| Brief |
Write out, word for word, every line in the data below from the one containing "Viewport: 1456px width, 819px height." to the one containing "You are a computer-use agent. Viewport: 1442px", both of them included.

| The data |

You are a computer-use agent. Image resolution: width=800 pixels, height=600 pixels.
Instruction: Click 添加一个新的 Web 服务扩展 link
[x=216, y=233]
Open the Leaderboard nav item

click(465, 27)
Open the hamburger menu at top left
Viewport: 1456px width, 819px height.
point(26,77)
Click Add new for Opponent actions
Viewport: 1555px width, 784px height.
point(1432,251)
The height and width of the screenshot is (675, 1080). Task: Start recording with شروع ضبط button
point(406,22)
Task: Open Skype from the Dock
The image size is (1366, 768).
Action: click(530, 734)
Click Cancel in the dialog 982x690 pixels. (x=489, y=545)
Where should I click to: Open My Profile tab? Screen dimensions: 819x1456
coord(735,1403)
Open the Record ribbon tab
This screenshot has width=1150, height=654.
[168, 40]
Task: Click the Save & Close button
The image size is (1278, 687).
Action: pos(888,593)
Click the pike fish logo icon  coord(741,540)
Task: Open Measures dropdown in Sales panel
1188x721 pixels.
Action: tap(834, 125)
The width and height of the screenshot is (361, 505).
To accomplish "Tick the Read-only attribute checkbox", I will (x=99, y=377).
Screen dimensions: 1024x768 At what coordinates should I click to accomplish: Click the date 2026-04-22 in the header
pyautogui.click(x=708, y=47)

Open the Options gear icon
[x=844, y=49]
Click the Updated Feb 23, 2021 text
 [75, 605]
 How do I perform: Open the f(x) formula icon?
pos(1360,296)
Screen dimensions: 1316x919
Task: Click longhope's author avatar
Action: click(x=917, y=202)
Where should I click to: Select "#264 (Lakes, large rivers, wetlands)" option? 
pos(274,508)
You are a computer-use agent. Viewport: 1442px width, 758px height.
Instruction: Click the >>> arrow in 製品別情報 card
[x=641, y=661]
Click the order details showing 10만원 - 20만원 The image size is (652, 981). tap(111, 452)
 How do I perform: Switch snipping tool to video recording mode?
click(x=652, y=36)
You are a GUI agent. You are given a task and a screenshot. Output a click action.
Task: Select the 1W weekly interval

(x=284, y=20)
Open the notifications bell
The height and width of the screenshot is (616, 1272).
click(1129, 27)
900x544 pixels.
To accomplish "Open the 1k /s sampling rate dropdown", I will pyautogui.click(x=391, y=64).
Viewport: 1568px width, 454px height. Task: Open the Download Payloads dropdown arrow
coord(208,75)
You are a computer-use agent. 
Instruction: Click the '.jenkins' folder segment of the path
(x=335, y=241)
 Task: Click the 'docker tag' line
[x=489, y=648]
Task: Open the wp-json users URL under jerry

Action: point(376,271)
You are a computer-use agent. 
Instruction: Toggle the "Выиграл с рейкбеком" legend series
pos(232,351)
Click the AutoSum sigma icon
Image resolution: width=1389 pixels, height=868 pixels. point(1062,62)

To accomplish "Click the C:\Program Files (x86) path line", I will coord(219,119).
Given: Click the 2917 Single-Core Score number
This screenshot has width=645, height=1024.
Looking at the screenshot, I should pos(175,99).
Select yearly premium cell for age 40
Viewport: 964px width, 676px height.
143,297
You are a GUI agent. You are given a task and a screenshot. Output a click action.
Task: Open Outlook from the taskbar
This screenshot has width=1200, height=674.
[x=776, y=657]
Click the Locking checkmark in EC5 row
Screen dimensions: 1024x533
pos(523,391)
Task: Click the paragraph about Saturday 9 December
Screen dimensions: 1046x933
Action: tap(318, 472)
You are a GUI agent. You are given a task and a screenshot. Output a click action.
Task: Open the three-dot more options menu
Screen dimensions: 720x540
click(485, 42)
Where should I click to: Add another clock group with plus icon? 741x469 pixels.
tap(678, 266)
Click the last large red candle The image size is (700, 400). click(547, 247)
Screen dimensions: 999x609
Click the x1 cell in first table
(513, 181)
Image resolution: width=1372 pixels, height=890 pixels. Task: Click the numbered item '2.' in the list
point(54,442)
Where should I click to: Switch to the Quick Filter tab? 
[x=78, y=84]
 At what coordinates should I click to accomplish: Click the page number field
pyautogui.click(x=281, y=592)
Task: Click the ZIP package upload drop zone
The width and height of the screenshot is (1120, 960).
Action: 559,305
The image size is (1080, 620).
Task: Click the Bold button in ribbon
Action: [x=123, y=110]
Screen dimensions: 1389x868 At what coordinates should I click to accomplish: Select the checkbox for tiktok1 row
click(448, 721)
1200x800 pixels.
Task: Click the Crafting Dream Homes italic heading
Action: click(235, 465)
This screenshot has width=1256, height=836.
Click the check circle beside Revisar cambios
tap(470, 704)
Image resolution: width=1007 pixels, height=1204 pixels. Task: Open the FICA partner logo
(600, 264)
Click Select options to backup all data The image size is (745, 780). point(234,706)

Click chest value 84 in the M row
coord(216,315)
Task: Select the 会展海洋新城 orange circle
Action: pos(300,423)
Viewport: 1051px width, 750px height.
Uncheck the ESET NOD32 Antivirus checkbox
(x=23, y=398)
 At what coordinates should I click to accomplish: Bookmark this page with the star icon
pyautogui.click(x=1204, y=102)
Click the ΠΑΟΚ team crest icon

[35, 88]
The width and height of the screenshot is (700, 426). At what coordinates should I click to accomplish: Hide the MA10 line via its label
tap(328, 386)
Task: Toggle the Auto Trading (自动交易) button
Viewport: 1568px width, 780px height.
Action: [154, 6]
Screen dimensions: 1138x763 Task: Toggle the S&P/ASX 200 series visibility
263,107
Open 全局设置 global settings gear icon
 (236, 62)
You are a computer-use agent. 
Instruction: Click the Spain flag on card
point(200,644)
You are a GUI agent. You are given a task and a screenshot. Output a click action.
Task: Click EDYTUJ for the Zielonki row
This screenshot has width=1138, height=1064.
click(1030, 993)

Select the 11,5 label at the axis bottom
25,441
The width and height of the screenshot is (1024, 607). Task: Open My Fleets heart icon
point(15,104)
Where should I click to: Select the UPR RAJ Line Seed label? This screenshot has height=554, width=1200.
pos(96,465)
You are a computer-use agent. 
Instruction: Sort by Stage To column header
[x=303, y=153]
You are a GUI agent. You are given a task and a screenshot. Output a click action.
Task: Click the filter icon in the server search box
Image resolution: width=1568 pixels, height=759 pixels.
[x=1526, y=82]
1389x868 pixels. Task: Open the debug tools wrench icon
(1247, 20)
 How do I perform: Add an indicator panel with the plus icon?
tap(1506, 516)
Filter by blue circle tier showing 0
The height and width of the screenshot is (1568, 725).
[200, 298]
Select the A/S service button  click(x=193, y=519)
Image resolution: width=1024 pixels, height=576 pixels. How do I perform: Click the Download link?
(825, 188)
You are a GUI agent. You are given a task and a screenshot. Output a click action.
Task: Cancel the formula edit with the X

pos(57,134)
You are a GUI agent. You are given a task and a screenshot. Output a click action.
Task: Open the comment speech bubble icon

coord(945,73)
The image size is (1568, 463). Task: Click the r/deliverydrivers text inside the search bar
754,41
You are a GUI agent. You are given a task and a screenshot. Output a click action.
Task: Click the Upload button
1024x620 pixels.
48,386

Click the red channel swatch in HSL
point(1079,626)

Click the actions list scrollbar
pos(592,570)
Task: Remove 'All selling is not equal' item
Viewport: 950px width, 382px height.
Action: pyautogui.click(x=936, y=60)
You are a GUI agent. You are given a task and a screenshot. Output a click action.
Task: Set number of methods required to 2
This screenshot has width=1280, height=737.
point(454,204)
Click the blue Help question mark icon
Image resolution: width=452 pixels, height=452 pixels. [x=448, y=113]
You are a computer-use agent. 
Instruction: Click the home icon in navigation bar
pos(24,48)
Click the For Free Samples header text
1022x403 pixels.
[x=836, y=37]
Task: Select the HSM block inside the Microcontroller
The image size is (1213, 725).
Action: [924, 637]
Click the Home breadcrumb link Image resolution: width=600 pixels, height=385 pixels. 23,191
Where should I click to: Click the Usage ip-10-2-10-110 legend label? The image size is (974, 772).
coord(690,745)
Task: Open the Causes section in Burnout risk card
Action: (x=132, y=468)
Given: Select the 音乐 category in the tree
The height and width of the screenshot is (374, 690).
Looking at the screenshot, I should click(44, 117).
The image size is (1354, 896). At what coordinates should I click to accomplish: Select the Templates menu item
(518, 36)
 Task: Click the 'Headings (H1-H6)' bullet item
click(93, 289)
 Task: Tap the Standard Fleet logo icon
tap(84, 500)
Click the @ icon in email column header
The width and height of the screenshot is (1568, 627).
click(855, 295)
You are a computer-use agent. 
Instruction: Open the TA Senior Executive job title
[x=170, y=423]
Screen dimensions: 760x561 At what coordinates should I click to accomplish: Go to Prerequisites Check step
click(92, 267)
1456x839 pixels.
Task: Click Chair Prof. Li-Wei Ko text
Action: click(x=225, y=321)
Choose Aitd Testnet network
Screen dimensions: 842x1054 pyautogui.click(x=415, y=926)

| Result below |
Viewport: 1456px width, 819px height.
point(26,77)
Click Add new for Opponent actions
Viewport: 1555px width, 784px height.
point(1432,251)
The height and width of the screenshot is (675, 1080). Task: Start recording with شروع ضبط button
point(406,22)
Task: Open Skype from the Dock
The image size is (1366, 768).
Action: click(530, 734)
Click Cancel in the dialog 982x690 pixels. (x=489, y=545)
Where should I click to: Open My Profile tab? Screen dimensions: 819x1456
coord(735,1403)
Open the Record ribbon tab
This screenshot has width=1150, height=654.
[168, 40]
Task: Click the Save & Close button
The image size is (1278, 687).
Action: pos(888,593)
Click the pike fish logo icon  coord(741,540)
Task: Open Measures dropdown in Sales panel
1188x721 pixels.
Action: tap(834, 125)
The width and height of the screenshot is (361, 505).
To accomplish "Tick the Read-only attribute checkbox", I will (x=99, y=377).
Screen dimensions: 1024x768 At what coordinates should I click to accomplish: Click the date 2026-04-22 in the header
pyautogui.click(x=708, y=47)

Open the Options gear icon
[x=844, y=49]
Click the Updated Feb 23, 2021 text
 [75, 605]
 How do I perform: Open the f(x) formula icon?
pos(1360,296)
Screen dimensions: 1316x919
Task: Click longhope's author avatar
Action: click(x=917, y=202)
Where should I click to: Select "#264 (Lakes, large rivers, wetlands)" option? 
pos(274,508)
You are a computer-use agent. Viewport: 1442px width, 758px height.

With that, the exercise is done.